WHAT TO DO.
**a)** List the daily activities that the Tailwind review says chronic arm weakness after stroke can keep a person from doing independently.
**b)** Write out the part of the Tailwind review that opens with the words containing "The Tailwind was developed to" and closes with "and overall activity.", swapping "auditory cue" for "audio signal".

GIVEN PASSAGE.
Chronic arm weakness and hemiparesis is a leading cause of functional disability after stroke. It can limit the ability to dress, shower, groom and eat independently. At the clinic, we have been investigating ways to increase the amount of upper limb therapy people are doing by providing independent training programs at home. We came across the Tailwind, and have been trialling it at the clinic for the past two weeks.
The Tailwind was developed by researchers at the University of Maryland Medical School and has recently been launched in Australia. We wanted to see if it could be used to increase the total amount of training for people who have suffered a stroke as part of a home based program. In addition to studying the effects on strength and increased activity in stroke survivors, much of the literature has also looked at the Tailwind’s application to rehab in people with traumatic brain injury, cerebral palsy, and other brain injuries.
The Tailwind was developed to “provide the bilateral arm movement and repetition needed to realize arm recovery and improvement”. Seated at a table, the user moves two handles along resistance-free tracks, to the rhythm of an auditory cue. After repeated exercise sessions, the user will be able to move his affected arm farther and farther out along the track. The Tailwind utilizes a "sound-to-brain" neural pathway retraining method to improve strength and overall activity.
Some of the positive features of the device include the easy installation and set-up. It is easy to manipulate the ‘arms’ to change the angle and resistance of arm movement, as well as the target distance. With the right set-up, the device is a neat way to increase exercise in the affected arm.
Getting the right set-up proved to be difficult however in six of the eight people we trialled the device on. The T handles are appropriate for someone with good grip strength, but very awkward for someone with minimal grip or wrist strength. In most cases we needed to strap hands around the handles, sometimes with additional wrist braces. This reduces the capacity for independent training at home, especially when we are looking at equipment that can help people with a very weak arm.
Overall, we are grateful to Orthocare for the opportunity to trial the device and suggest that it would be best used by stroke survivors with good grip strength and who are wanting to target shoulder strengthening.

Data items

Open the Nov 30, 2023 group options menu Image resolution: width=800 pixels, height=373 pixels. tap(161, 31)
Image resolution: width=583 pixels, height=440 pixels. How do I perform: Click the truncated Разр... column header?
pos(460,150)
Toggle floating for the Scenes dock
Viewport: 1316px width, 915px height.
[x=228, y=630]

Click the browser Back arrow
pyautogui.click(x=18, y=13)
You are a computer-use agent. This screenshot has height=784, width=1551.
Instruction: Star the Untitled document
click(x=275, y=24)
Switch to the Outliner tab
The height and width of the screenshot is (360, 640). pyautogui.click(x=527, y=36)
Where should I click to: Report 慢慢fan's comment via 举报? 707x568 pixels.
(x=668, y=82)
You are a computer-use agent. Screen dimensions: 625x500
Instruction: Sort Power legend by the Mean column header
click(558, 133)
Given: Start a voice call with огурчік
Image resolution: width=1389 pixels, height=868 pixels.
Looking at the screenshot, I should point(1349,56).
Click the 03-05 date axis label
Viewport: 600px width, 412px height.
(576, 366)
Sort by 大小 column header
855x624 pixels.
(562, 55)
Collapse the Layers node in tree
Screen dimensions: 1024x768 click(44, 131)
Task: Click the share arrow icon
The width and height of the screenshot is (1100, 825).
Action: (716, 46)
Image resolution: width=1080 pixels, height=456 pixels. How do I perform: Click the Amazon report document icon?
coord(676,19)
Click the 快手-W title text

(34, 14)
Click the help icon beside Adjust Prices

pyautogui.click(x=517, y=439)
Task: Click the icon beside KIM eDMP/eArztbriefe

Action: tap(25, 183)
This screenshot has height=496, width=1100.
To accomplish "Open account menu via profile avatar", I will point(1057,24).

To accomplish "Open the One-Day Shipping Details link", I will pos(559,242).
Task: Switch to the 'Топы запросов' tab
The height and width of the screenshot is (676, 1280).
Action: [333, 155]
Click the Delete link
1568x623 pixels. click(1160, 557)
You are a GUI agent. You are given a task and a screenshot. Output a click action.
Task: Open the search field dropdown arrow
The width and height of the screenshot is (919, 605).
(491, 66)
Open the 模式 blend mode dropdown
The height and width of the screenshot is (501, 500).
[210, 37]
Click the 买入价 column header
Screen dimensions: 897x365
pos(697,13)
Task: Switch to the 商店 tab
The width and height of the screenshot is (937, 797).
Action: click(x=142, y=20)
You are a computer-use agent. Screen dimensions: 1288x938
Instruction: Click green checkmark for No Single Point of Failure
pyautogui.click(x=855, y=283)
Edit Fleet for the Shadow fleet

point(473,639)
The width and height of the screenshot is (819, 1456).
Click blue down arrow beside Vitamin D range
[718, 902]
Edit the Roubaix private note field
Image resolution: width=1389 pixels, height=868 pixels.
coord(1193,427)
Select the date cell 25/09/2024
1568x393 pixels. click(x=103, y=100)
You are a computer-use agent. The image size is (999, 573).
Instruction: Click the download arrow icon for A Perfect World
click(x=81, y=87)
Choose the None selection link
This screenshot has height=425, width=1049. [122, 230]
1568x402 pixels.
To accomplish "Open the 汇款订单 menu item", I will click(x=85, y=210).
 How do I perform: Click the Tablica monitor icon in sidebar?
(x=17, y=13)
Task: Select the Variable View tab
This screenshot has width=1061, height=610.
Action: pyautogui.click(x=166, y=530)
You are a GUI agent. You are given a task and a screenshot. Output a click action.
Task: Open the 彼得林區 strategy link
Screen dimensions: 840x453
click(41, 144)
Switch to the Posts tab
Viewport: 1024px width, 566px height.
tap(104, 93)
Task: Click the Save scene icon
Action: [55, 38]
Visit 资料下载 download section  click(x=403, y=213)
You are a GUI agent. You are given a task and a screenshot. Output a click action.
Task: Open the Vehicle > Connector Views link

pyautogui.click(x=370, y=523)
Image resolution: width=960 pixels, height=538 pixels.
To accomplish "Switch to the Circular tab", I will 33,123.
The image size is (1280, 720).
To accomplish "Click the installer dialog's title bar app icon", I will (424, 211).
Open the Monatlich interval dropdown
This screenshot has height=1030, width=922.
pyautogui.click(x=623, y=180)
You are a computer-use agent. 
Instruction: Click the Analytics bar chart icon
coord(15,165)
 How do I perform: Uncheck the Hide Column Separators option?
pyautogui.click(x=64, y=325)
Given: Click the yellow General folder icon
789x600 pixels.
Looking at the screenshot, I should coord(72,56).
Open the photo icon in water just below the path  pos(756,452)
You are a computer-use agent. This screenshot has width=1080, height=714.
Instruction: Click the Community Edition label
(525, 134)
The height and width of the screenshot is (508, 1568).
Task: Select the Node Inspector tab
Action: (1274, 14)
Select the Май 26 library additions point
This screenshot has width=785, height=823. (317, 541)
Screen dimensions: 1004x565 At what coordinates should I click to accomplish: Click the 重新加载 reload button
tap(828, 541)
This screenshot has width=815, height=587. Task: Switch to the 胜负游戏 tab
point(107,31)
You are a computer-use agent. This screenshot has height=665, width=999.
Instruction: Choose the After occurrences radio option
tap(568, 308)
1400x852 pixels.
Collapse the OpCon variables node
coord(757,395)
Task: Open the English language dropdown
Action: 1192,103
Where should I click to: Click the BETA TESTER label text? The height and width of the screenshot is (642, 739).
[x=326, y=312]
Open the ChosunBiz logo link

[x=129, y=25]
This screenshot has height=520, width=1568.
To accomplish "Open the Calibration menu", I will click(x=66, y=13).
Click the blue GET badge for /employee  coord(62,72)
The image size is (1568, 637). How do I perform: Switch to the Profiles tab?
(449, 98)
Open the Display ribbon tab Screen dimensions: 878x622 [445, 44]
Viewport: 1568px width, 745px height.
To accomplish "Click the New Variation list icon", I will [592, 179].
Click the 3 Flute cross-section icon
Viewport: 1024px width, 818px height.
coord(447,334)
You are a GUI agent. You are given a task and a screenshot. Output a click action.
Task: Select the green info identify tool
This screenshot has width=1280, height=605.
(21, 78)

RESULTS BY TASK.
**a)** Dressing, showering, grooming and eating.

**b)**
The Tailwind was developed to “provide the bilateral arm movement and repetition needed to realize arm recovery and improvement”. Seated at a table, the user moves two handles along resistance-free tracks, to the rhythm of an audio signal. After repeated exercise sessions, the user will be able to move his affected arm farther and farther out along the track. The Tailwind utilizes a "sound-to-brain" neural pathway retraining method to improve strength and overall activity.